The caste are cultivators and labourers, while some are employed as village watchmen, and others are hereditary pālki-bearers to the Rāja of Bastar, enjoying a free grant of land. They practise shifting cultivation, cleaning a space by indiscriminate felling in the forest, and roughly ploughing the ground for a single broad-cast crop of rice; in the following year the clearing is usually abandoned. Their dress is simple, though they now wear ordinary cloth. Forty years ago it is said that they wore coverings made from the bark of the kuring tree and painted with horizontal bands of red, yellow and blue.[7] A girdle of the thickness of a man’s arm made from fine strips of bark is still worn and is a distinguishing feature of the Gadba women. They also carry a circlet round their forehead of the seeds of kusa grass threaded on a string. Both men and women wear enormous earrings, the men having three in each ear. The Gadbas are almost omnivorous, and eat flesh, fish, fowls, pork, buffaloes, crocodiles, non-poisonous snakes, large lizards, frogs, sparrows, crows and large red ants. They abstain only from the flesh of monkeys, horses and asses. A Gadba must not ride on a horse under penalty of being put out of caste. Mr. Thurston[8] gives the following reason for this prejudice:—“The Gadbas of Vizagapatam will not touch a horse, as they are palanquin-bearers, and have the same objection to a rival animal as a cart-driver has to a motor-car.” They will eat the leavings of other castes and take food from all except the impure ones, but like the Mehtars and Ghasias elsewhere they will not take food or water from a Kāyasth. Only the lowest castes will eat with Gadbas, but they are not considered as impure, and are allowed to enter temples and take part in religious ceremonies.
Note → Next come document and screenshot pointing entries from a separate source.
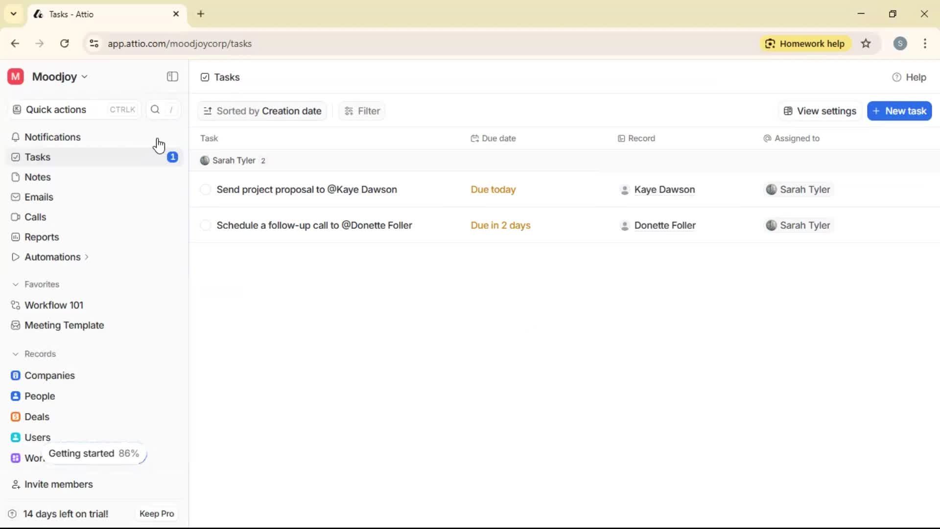Mark the follow-up call task as complete

(206, 225)
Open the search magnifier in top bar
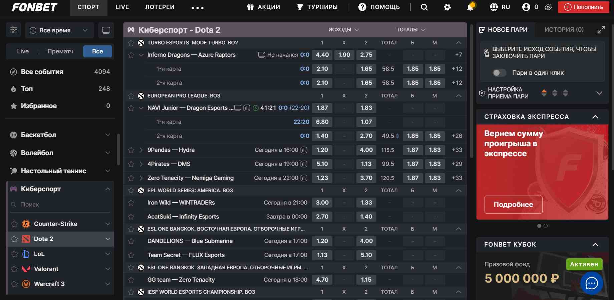The width and height of the screenshot is (614, 300). [x=424, y=7]
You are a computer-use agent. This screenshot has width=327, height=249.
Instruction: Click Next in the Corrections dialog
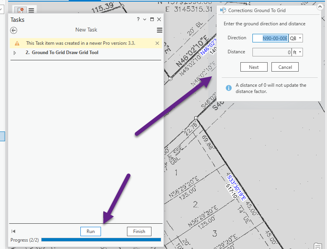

[1] This article is compiled from an excellent monograph contributed by Surgeon-Major Mitchell of Bastar State, with extracts from Colonel Glasfurd’s Report on Bastar (Selections from the Records of the Government of India in the Foreign Department, No. 39 of 1863).

[2] India Census Report (1901), p. 283.

[3] Madras Census Report (1891), p. 253.

[4] Ethnographic Notes in Southern India, p. 22.

[5] Madras Census Report (1891), p. 253.

[6] Report on the Dependency of Bastar, p. 37.

[7] Report on the Dependency of Bastar, p. 37.

[8] Ethnographic Notes in Southern India, p. 270.